Slow moving rivers, tributaries and floodplain lakes.
Maximum Standard Length
Aquarium SizeTop ↑
As it is captive bred, it’s adaptable and will do well in most tanks. It does look particularly effective in a heavily-planted arrangement, though, and can appear a little washed out in very spartan setups.
If you really want to see it at its best, you could set up a biotope tank. Use a substrate of river sand and add a few driftwood branches (if you can’t find driftwood of the desired shape, common beech is safe to use if thoroughly dried and stripped of bark) and twisted roots. A few handfuls of dried leaves (again beech can be used, or oak leaves are also suitable) would complete the natural feel. Allow the wood and leaves to stain the water the colour of weak tea, removing old leaves and replacing them every few weeks so they don’t rot and foul the water. A small net bag filled with aquarium-safe peat can be added to the filter to aid in the simulation of black water conditions. Use fairly dim lighting. Under these conditions the true beauty of the fish will be revealed.
Temperature: 75-82°F (24-28°C)
pH: 5.5-7.5. Preferably below neutral.
Hardness: 5-20°H. It will show its best colours towards the lower end of this range.
Easy to feed. It will readily accept just about anything offered. For the best condition and colours offer regular meals of small live and frozen foods such as bloodworm, Daphnia and brine shrimp, along with dried flakes and granules.
Behaviour and CompatibilityTop ↑
One of the best tetras for the ‘general’ community setup. It is lively, quite colourful and peaceful. It’s a good tankmate for most livebearers, danios, rasboras, other tetras and peaceful bottom dwellers such as Corydoras or smaller Loricariids. It can also be kept with the majority of commonly available gouramis and dwarf cichlids. Obviously, it isn’t safe with larger species that may see it as food, such as angel fish. In a biotope tank as described above, it can be combined with other Hemigrammus or Hyphessobrycon species, pencil fish, Apistogramma dwarf cichlids and the aforementioned bottom dwellers.
Always buy a group of at least 6 of these, preferably 10 or more. It is a shoaling species by nature, and will fare much better when in the company of its own kind. It actually looks far more effective when maintained like this anyway.
Apparently, it can be sexed by examining the swim bladder, which is fairly visible through the translucent skin of the fish. This tapers to a point in males, but is rounded in females. Adult females also tend to be slightly larger and more heavy-bodied than males.
Quite easily accomplished. You’ll need to set up a separate tank if you want to raise decent numbers of fry. Something around 18″ x 10″ x 10″ in size is fine. This should be very dimly lit and contain clumps of fine-leaved plants such as java moss or spawning mops, to give the fish somewhere to deposit their eggs.
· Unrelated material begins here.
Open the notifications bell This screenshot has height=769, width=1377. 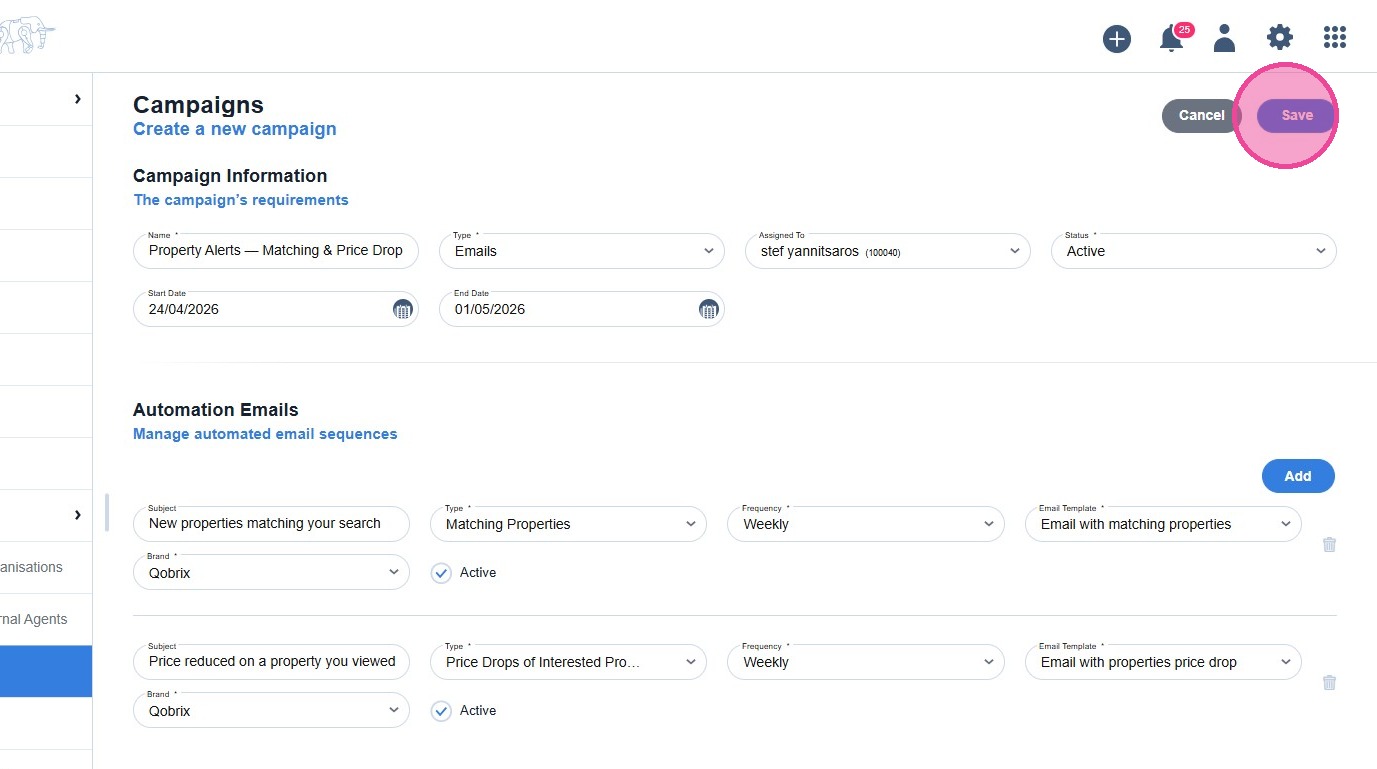[x=1171, y=39]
Alternatively, you could cover the base of the tank with some kind of mesh. This should be of a large enough grade so that the eggs can fall through it, but small enough so that the adults cannot reach them. The water should be soft and acidic in the range pH 5.5-6.5, gH 1-5, with a temperature of around 80-84°F. Filtering the water through peat is useful, as is the use of RO water. A small air-powered sponge filter bubbling away very gently is all that is needed in terms of filtration.
Alternatively, it can be spawned in pairs. Under this technique the fish are conditioned in male and female groups in separate tanks. When the females are noticeably full of eggs and the males are displaying their best colours, select the fattest female and best-coloured male and transfer them to the spawning tank in the evening. They should spawn the following morning.
In either situation, the adults will eat the eggs given the chance and should be removed as soon as eggs are noticed. These will hatch in 24-36 hours, with the fry becoming free swimming a 3-4 days later. They should be fed on an infusoria–type food for the first few days, until they are large enough to accept microworm or brine shrimp nauplii. The eggs and fry are light sensitive in the early stages of life and the tank should be kept in darkness if possible.
Also known as the beacon tetra, this species is ubiquitous in most dealers’ tanks and is one of the best choices for the newcomer to fishkeeping. It’s both hardy and inexpensive. It has been popular in the hobby for several decades. There is a selectively bred albino form that has become popular in recent years, for which care is identical to the standard fish. There is possibly also a subspecies, H. ocellifer falsus that lacks the red spot at the caudal peduncle (the gold-coloured tail ‘light’ is still present). The validity of this is questionable, however.
Like all Hemigrammus, the taxonomic status of this species is currently Incertae Sedis, meaning uncertain. The genus is currently used as something of a catch-all for over 70 species of small characin. Most experts agree that a full revision is required, with the likely outcome that many species will be placed into new or different genera.